#### DATA SUPPLIED

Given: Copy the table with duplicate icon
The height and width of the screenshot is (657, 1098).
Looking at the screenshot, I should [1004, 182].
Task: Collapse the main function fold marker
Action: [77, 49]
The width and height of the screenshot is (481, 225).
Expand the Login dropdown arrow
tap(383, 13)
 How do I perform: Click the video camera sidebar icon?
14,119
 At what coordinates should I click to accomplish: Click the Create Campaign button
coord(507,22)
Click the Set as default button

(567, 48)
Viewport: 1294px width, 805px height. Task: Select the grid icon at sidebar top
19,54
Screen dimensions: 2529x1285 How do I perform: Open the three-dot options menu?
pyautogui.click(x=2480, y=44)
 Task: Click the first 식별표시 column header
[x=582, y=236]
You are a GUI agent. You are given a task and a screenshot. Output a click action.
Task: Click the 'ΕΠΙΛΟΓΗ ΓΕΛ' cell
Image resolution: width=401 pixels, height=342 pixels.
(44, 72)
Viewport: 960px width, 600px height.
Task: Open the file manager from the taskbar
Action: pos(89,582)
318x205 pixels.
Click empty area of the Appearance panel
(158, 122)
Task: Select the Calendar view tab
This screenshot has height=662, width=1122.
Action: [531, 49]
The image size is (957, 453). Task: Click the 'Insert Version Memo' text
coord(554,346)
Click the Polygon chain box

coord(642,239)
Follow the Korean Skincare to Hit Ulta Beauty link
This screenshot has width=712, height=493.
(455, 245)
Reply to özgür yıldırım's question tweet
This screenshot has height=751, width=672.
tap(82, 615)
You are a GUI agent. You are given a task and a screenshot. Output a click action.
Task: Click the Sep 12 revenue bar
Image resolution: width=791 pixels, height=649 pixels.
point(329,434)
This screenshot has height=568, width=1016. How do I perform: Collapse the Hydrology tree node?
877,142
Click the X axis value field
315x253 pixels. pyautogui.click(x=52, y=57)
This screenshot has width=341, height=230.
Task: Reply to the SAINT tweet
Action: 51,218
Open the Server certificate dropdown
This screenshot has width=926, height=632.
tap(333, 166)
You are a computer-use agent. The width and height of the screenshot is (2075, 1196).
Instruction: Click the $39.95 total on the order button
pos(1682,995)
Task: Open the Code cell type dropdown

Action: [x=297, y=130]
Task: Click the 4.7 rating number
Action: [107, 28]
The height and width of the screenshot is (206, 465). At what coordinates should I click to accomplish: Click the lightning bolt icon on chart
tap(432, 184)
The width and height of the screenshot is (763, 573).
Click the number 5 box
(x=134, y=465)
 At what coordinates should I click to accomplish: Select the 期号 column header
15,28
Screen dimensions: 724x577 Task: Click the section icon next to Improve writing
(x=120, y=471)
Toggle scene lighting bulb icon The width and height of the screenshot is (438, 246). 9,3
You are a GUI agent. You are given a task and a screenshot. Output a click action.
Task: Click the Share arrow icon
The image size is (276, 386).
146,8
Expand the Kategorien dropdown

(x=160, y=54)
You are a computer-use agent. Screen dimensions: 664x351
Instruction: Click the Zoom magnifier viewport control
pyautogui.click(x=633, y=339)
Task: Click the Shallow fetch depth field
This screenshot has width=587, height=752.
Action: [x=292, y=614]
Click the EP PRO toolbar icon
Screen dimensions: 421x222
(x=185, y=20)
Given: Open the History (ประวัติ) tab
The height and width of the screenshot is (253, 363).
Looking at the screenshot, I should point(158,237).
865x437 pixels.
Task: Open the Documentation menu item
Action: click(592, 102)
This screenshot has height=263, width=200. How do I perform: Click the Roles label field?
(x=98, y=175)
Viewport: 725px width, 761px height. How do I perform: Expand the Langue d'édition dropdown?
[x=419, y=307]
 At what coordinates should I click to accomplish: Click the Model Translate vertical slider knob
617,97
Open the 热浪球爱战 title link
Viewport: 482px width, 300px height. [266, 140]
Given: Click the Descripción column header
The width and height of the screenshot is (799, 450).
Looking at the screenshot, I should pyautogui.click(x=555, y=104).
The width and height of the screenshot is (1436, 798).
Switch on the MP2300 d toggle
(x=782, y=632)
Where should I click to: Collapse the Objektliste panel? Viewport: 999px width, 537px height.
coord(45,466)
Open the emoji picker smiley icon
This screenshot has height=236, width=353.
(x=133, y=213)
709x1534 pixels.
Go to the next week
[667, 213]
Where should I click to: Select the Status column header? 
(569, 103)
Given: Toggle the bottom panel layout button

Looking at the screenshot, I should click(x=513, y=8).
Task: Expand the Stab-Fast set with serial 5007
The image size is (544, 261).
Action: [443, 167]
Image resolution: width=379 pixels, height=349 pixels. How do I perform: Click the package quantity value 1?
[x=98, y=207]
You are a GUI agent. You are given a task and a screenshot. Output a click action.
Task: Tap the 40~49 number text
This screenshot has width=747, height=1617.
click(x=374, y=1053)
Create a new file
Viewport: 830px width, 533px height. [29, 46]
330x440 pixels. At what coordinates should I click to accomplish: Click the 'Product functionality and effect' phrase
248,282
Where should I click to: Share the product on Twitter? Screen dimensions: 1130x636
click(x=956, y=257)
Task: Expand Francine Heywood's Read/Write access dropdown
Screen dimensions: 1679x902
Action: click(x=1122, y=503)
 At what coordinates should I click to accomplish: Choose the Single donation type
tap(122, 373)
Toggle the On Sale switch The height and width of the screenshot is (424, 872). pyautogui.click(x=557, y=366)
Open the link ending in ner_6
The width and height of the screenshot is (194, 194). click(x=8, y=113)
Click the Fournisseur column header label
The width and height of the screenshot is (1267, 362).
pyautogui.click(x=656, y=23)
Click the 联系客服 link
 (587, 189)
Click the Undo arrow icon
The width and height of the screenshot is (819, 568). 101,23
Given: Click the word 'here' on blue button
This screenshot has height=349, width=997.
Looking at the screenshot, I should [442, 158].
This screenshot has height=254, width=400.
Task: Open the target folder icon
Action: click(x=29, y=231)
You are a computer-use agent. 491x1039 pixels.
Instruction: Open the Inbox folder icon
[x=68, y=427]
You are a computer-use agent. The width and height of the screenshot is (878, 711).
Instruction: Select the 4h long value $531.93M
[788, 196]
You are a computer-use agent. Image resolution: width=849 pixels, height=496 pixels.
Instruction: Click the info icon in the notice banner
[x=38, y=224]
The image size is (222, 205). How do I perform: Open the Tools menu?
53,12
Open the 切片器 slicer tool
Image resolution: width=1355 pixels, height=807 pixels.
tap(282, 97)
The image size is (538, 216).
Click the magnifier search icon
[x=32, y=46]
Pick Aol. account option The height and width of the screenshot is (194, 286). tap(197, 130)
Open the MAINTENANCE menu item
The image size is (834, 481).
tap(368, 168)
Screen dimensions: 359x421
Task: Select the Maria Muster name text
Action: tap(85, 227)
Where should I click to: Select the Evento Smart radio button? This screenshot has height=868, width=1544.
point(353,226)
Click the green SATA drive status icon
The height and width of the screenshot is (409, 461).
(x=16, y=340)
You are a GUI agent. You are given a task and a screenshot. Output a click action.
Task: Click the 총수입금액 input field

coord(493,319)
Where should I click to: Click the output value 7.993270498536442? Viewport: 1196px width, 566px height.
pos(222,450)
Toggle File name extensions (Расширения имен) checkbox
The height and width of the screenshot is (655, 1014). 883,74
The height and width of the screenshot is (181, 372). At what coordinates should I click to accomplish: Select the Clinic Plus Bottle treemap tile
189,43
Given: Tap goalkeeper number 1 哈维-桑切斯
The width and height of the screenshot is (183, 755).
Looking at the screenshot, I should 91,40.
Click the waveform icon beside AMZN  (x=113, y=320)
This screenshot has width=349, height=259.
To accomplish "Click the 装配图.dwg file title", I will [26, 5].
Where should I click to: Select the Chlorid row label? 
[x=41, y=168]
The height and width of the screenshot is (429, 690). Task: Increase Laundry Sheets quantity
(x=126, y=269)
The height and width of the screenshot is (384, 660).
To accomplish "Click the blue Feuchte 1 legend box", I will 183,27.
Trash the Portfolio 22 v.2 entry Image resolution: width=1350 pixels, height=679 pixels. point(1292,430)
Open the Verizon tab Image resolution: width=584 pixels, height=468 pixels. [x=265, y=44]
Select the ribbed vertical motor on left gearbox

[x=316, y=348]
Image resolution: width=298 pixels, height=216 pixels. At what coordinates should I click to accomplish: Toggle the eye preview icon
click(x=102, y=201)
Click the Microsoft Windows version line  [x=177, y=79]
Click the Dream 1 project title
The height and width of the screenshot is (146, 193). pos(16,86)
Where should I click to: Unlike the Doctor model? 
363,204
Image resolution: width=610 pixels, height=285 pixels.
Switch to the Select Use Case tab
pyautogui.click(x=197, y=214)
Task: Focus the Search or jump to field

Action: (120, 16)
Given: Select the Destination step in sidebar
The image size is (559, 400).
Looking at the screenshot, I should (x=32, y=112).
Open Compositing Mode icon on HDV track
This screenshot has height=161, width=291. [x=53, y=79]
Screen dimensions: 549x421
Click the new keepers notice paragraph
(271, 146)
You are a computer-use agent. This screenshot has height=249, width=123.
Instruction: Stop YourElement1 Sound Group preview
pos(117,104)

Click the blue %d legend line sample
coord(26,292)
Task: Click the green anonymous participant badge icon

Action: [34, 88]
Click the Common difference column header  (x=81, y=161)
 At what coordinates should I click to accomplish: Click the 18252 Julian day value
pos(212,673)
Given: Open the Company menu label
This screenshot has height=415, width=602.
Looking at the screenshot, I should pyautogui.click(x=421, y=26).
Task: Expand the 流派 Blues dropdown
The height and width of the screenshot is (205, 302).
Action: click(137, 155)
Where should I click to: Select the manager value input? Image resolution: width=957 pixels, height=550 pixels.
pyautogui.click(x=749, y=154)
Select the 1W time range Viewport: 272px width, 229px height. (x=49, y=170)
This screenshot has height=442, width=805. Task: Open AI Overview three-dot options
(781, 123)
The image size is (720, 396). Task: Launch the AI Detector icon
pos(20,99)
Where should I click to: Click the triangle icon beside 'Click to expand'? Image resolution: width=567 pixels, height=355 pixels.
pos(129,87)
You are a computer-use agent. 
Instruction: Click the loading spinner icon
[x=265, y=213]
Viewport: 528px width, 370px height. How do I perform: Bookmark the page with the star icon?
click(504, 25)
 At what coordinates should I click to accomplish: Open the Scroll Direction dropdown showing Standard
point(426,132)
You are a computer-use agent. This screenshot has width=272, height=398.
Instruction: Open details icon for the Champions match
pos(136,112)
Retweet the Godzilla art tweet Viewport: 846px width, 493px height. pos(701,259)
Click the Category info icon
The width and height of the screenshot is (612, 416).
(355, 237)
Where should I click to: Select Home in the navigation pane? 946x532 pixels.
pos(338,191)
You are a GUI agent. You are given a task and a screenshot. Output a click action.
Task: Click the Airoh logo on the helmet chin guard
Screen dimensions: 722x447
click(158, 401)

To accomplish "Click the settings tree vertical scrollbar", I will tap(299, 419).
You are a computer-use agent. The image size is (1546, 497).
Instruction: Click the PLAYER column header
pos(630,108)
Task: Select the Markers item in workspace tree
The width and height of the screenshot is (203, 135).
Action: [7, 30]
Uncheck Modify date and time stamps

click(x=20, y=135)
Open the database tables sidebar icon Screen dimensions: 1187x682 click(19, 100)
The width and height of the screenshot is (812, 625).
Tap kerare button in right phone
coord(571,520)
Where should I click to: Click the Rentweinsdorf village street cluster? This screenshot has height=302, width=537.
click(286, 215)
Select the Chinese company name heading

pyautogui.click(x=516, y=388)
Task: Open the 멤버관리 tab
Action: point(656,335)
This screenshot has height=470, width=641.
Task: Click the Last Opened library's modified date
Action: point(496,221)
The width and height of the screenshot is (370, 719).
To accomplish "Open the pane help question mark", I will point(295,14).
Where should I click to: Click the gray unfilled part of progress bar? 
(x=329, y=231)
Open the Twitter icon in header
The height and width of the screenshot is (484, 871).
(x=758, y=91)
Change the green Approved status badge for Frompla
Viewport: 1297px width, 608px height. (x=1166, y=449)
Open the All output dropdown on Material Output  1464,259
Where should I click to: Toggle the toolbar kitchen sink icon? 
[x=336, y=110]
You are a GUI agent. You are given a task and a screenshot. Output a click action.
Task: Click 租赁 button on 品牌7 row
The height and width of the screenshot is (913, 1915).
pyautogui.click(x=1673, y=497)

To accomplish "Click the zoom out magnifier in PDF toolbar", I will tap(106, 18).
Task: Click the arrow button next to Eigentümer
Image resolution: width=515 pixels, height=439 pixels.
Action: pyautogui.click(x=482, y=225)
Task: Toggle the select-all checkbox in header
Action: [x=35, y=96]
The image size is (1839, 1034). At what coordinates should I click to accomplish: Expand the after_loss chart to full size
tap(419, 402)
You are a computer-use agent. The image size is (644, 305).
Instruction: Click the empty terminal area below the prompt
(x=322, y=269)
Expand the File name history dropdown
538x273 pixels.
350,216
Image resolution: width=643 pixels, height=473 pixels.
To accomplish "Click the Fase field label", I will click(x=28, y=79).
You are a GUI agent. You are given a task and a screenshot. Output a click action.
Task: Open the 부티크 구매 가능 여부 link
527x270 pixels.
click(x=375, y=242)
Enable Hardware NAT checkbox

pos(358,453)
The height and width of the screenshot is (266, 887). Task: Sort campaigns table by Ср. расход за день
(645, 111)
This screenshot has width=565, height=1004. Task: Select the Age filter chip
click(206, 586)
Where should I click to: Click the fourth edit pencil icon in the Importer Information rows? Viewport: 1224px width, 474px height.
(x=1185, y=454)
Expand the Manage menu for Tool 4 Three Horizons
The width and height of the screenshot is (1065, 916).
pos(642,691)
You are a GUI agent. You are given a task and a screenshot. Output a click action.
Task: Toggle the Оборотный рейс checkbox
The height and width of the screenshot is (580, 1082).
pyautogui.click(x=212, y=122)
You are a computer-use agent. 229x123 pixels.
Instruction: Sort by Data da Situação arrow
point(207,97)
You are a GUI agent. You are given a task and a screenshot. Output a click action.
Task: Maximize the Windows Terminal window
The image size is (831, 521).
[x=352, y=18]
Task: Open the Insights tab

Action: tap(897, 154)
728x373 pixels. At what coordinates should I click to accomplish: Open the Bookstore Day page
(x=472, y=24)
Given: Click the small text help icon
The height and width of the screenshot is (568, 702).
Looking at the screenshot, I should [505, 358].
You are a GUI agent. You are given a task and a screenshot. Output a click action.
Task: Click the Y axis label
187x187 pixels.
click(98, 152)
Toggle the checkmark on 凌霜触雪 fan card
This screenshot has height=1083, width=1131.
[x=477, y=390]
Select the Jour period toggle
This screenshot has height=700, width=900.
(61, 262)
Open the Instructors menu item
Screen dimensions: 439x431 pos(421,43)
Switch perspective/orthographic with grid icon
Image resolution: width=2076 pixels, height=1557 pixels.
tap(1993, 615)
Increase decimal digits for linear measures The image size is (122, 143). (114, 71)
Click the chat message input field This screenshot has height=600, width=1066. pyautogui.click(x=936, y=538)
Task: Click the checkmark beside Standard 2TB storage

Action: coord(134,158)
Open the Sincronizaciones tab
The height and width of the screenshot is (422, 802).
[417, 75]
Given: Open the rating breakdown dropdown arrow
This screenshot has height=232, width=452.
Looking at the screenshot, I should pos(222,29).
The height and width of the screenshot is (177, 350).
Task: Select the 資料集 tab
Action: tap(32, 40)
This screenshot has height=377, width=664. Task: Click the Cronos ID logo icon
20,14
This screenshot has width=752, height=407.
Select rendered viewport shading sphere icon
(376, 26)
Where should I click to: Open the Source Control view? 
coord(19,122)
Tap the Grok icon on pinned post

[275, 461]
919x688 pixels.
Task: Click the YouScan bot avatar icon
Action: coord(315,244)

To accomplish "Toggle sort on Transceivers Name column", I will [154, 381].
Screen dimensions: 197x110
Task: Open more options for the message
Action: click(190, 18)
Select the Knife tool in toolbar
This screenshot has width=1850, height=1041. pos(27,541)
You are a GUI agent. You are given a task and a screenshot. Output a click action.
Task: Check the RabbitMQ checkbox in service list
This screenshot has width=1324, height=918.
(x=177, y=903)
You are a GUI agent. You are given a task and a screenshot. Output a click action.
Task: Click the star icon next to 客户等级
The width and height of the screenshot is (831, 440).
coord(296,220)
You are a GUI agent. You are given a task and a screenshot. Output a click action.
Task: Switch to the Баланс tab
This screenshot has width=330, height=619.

########

- [TASK OBJECTIVE] Copy the lines of the records word for word, starting at the line that contains "Open the 切片器 slicer tool" and ending at the line that contains "Action: tap(85, 227)", with both of those lines included.

- [FINAL ANSWER]
Open the 切片器 slicer tool
Image resolution: width=1355 pixels, height=807 pixels.
tap(282, 97)
The image size is (538, 216).
Click the magnifier search icon
[x=32, y=46]
Pick Aol. account option The height and width of the screenshot is (194, 286). tap(197, 130)
Open the MAINTENANCE menu item
The image size is (834, 481).
tap(368, 168)
Screen dimensions: 359x421
Task: Select the Maria Muster name text
Action: tap(85, 227)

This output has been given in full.